Oduwole, in an ARISE NEWS interview published yesterday, admitted that the U.S. continues to be a vital trading partner for Nigeria, but we have to also think about our second-largest urea fertilizer lead.

Those are businesses that have been growing in market share, she adds. This gives them uncertainty; this gives them disruption to their operations, so we are working with those types of businesses.

For the past 25 years, AGOA has allowed sub-Saharan African countries like Nigeria to export nearly 7,000 products duty-free to the United States and serves as an incentive to adopt policies that strengthen the industrial capacity of African nations and to produce value-added exports, thereby giving those products a competitive edge in the US market, but will that continue under the circumstances?

The African Growth and Opportunity Act will be due for expiry by September, which is why Nigeria’s trade minister is picturing broader continent-based strategies.

So we have looked at that demographic and we identified the AfCFTA because it speaks to the women-led businesses, youth-led businesses; it speaks to the informal sector, formalising it. It speaks to MSMEs and how they can attract foreign exchange by exporting across the continent.

Nigeria’s Minister of Industry, Trade, and Investment, Dr. Jumoke Oduwole during a fireside chat at the third Digital Innovation and Creative Excellence held in Lagos State a day after the U.S. slammed her country with new tariffs.
Nigeria’s Minister of Industry, Trade, and Investment, Dr. Jumoke Oduwole, during a fireside chat at the third Digital Innovation and Creative Excellence held in Lagos State on Thursday, 3 April 2025, just a day after the U.S. slammed her country with new tariffs.

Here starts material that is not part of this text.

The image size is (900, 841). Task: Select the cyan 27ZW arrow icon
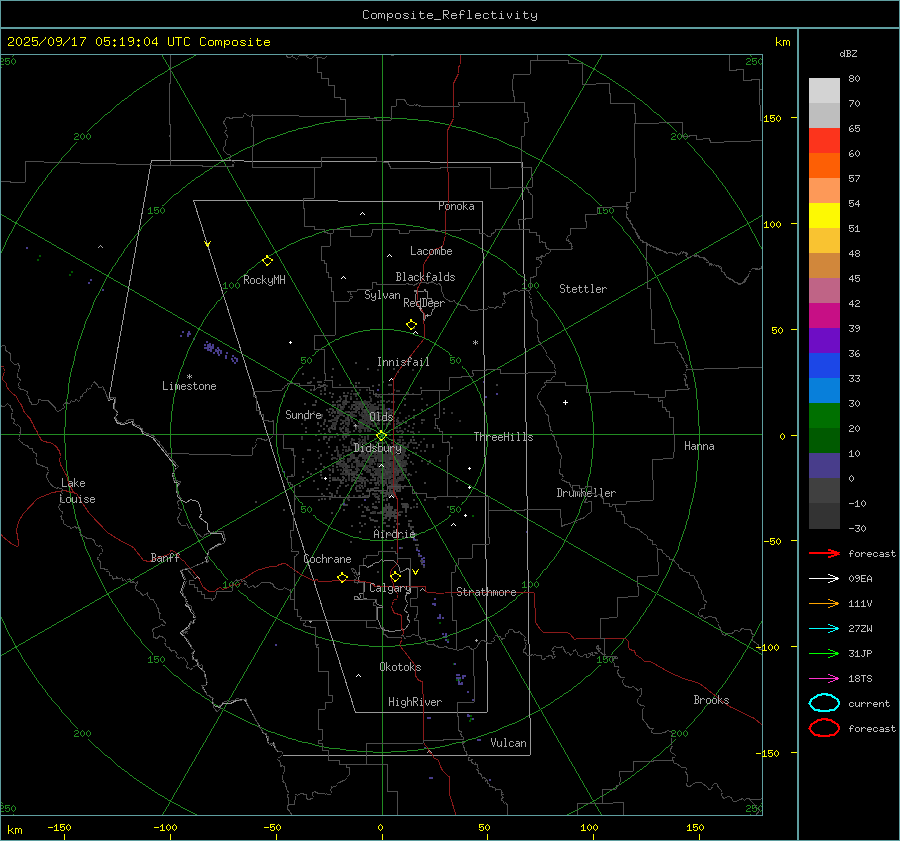(x=824, y=628)
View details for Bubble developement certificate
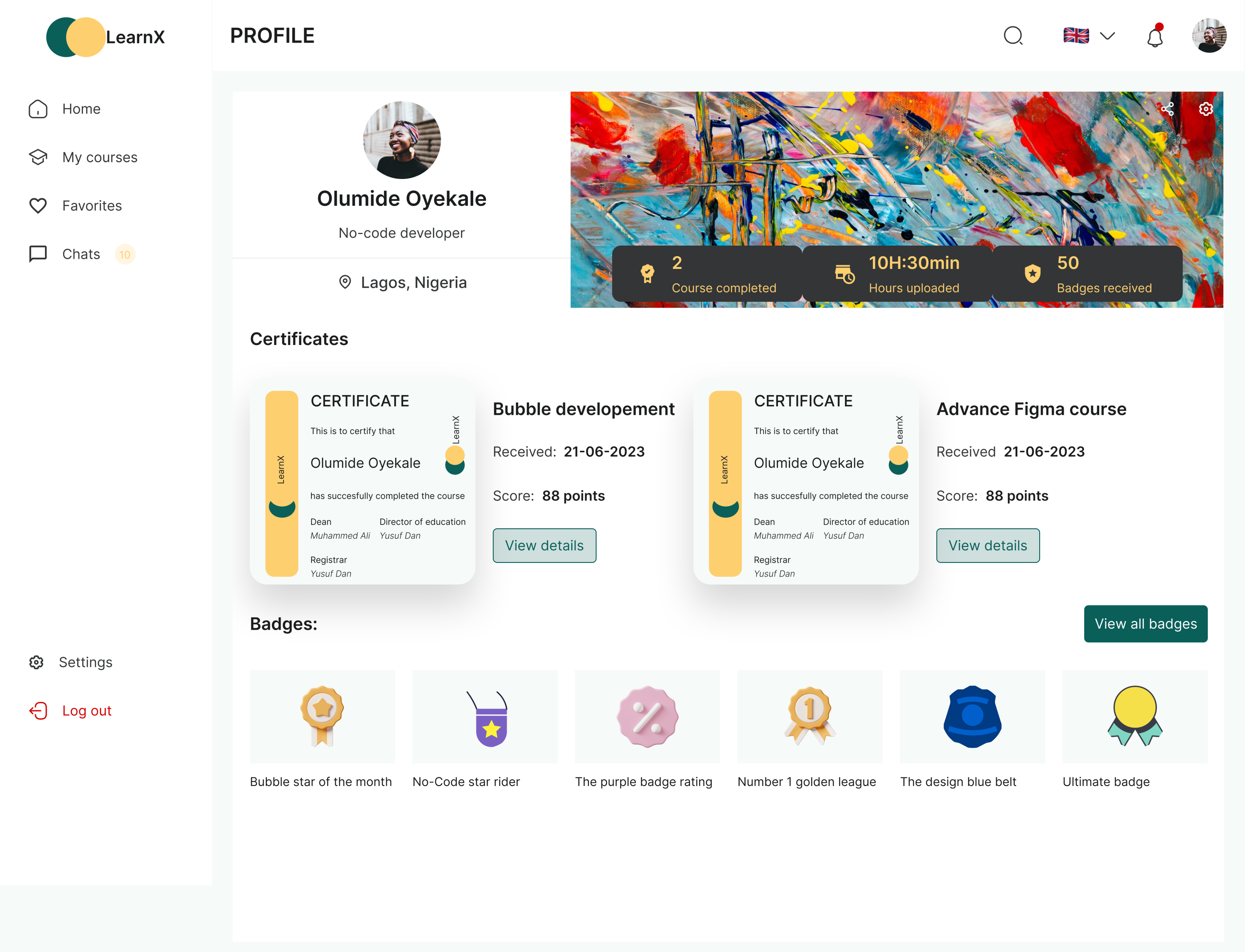Viewport: 1245px width, 952px height. pos(544,545)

In essence, while AGOA aims to assist West African economies from Cameroon, Ghana, down to Nigeria, become less dependent on oil and other commodity exports, enhance their integration into the global economy, Trump 2.0 seems the appropriate time to wean off it.

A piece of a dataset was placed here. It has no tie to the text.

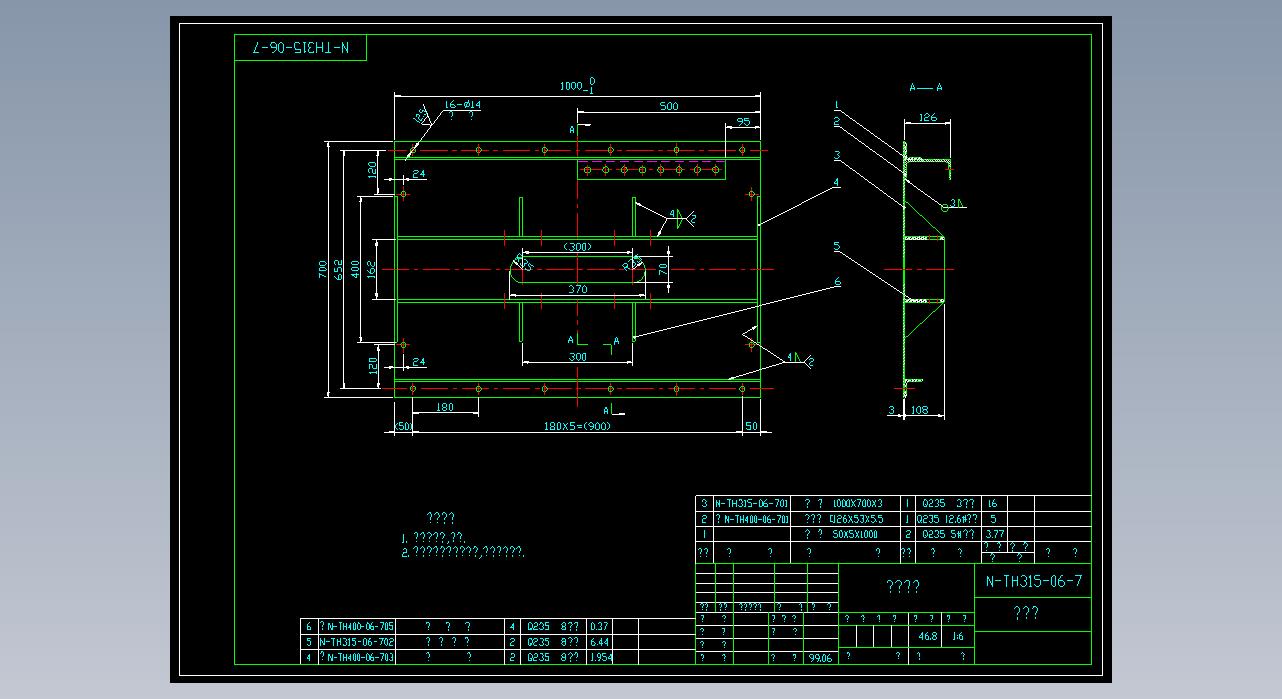
Task: Click the (300) reference dimension above the slot
Action: (x=577, y=246)
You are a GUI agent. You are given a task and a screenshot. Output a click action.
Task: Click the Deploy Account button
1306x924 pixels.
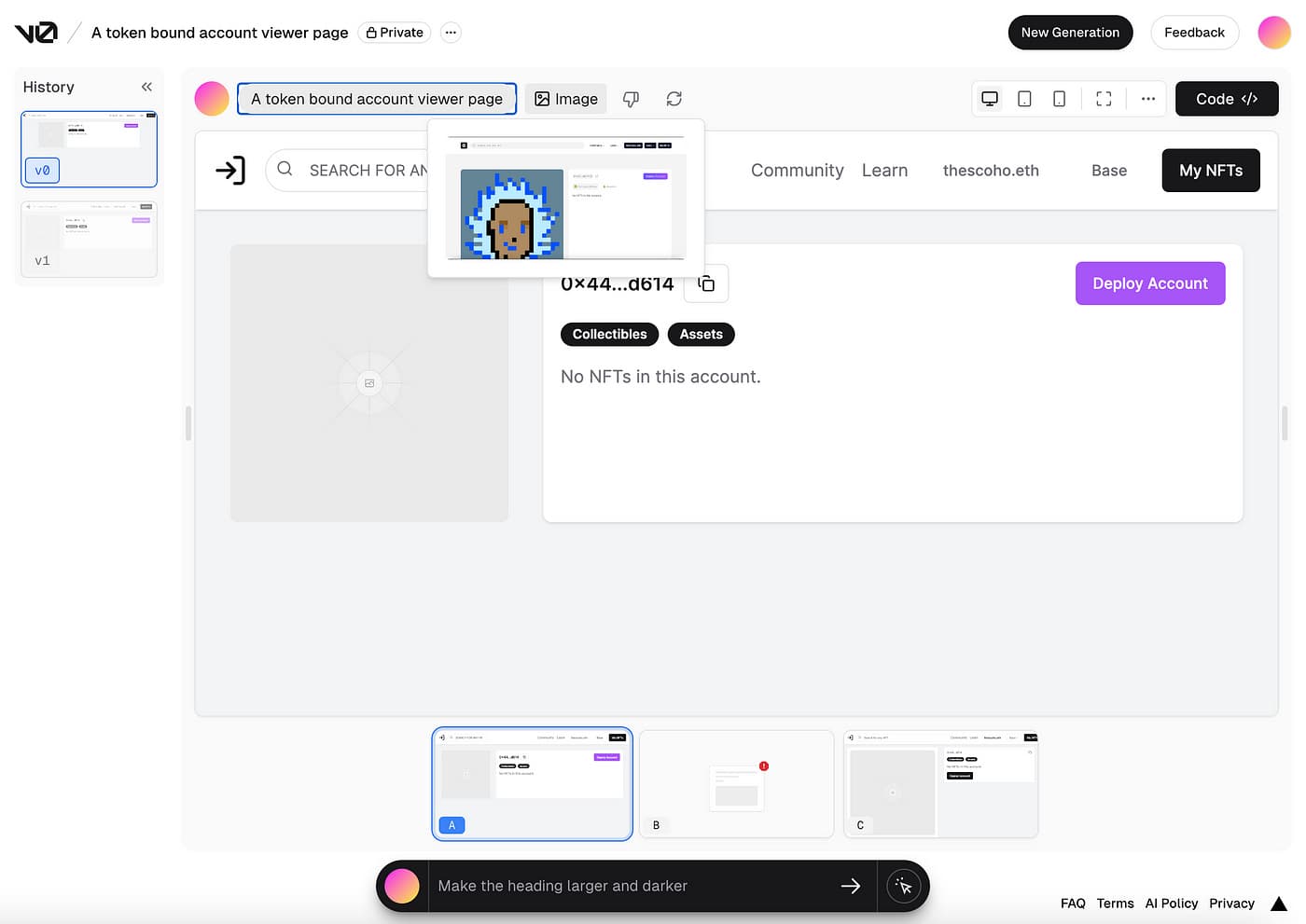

There have been arguments concerning the moral fabric of the Liberation Day tariffs, as economic analysts sum up the disproportionality of it.

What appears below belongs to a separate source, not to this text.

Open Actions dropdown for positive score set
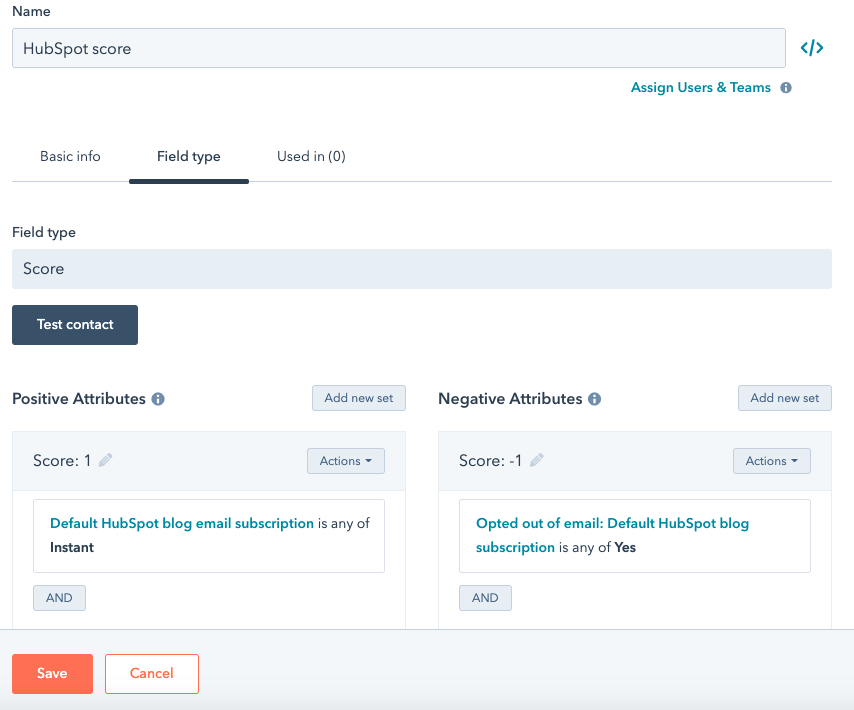854x710 pixels. point(345,461)
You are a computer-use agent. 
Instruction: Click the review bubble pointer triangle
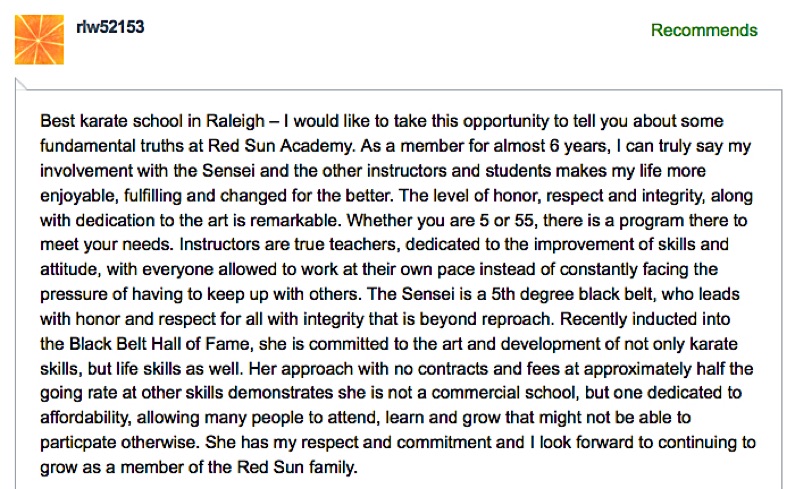tap(21, 85)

Bill Reinsch, a senior economics adviser with the Center for Strategic and International Studies (CSIS) told DW that everybody knows it’s nonsense and bears no relationship to what they said they were going to do, which was to be reciprocal and factor in actual trade barriers, including tariffs, but also non-tariff barriers.

There’s no evidence that they made the slightest effort to do that, says Reinsch, just around the moment Nigeria’s Minister of Industry, Trade, and Investment, Dr. Jumoke Oduwole is thinking that it’s time to really put your trade policy and your investment policy and your investment attraction strategy to play because she believes this puts you in a position where you can respond with confidence to situations like 14 percent tariffs.